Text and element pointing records
▼

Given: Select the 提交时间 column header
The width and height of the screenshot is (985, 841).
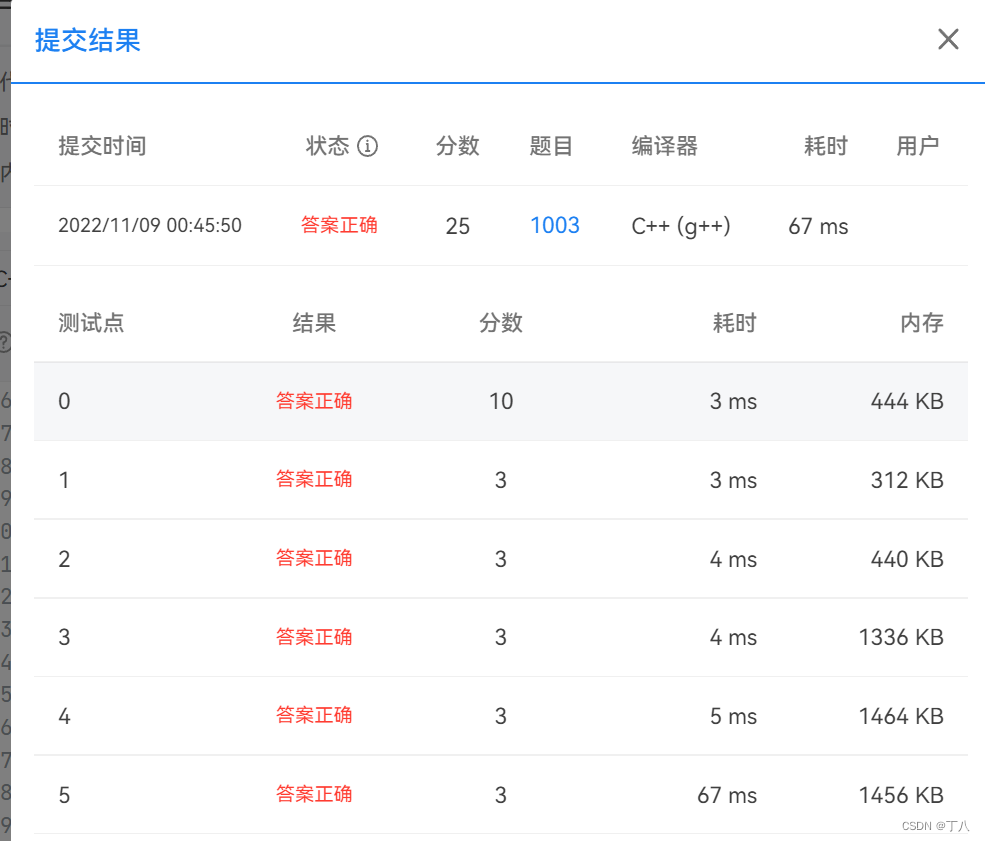Looking at the screenshot, I should (x=101, y=146).
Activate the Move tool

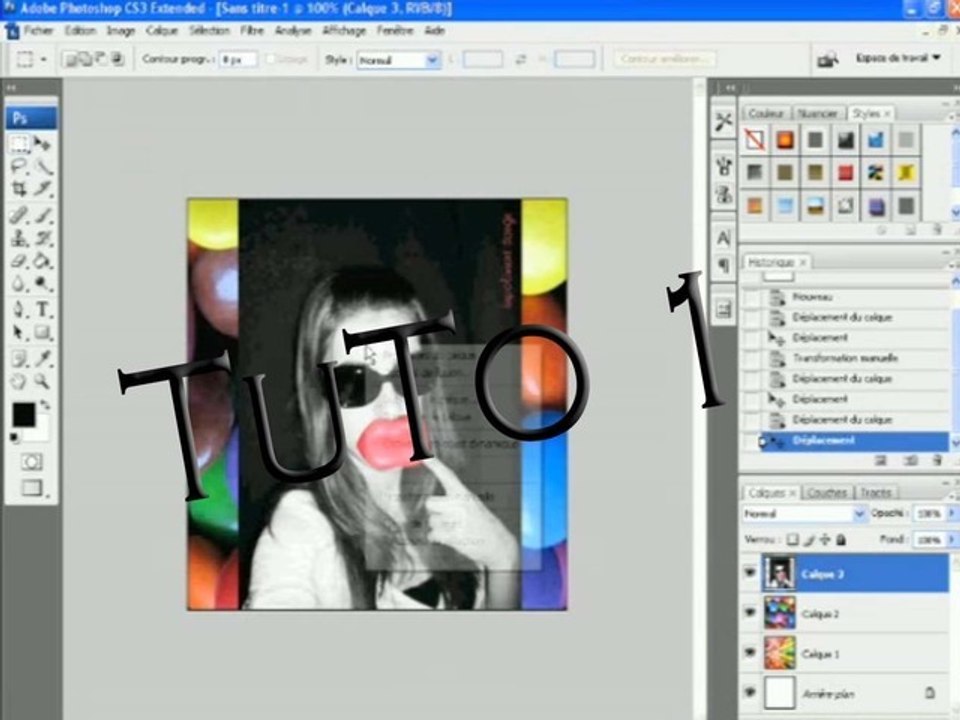pos(42,143)
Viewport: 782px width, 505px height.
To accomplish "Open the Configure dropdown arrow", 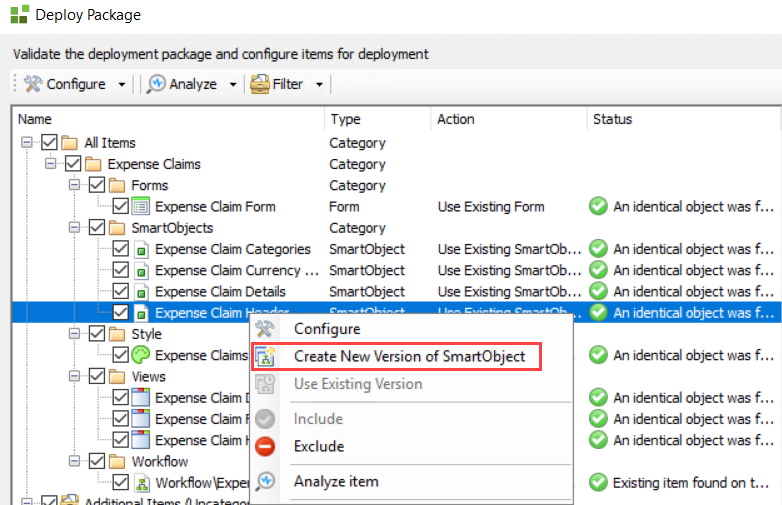I will tap(122, 85).
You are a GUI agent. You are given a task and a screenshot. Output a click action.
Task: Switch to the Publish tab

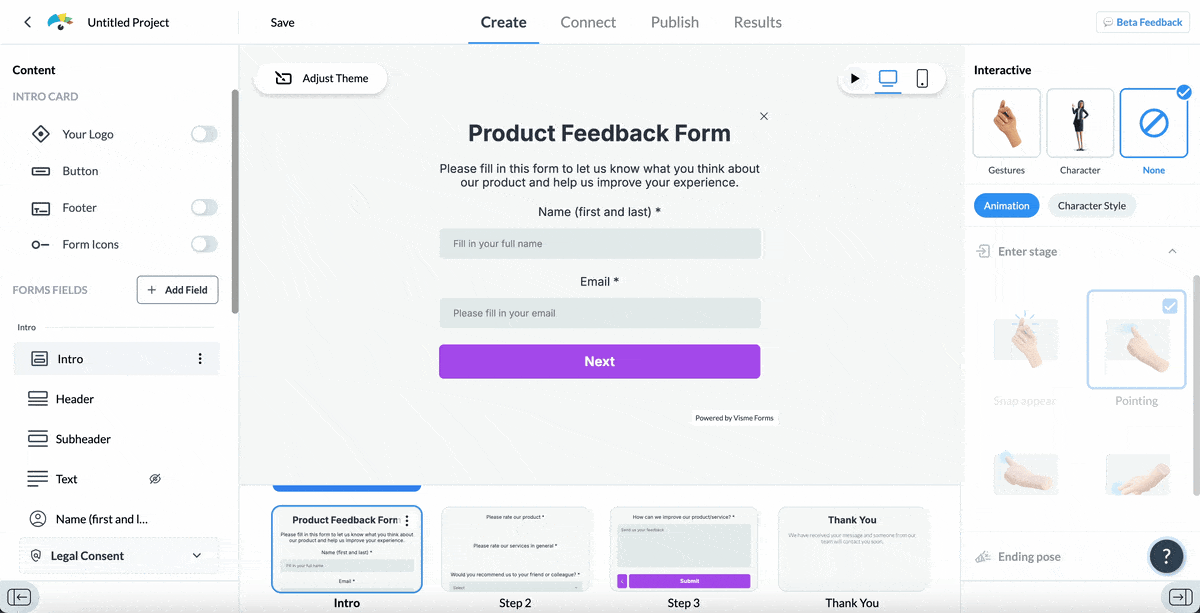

▲

--- Your objective ---
Write out every line, word for word, from the line containing "You are a GUI" down through the end of the entries. Leave any picture out.

--- Task response ---
You are a GUI agent. You are given a task and a screenshot. Output a click action.
Task: Switch to the Publish tab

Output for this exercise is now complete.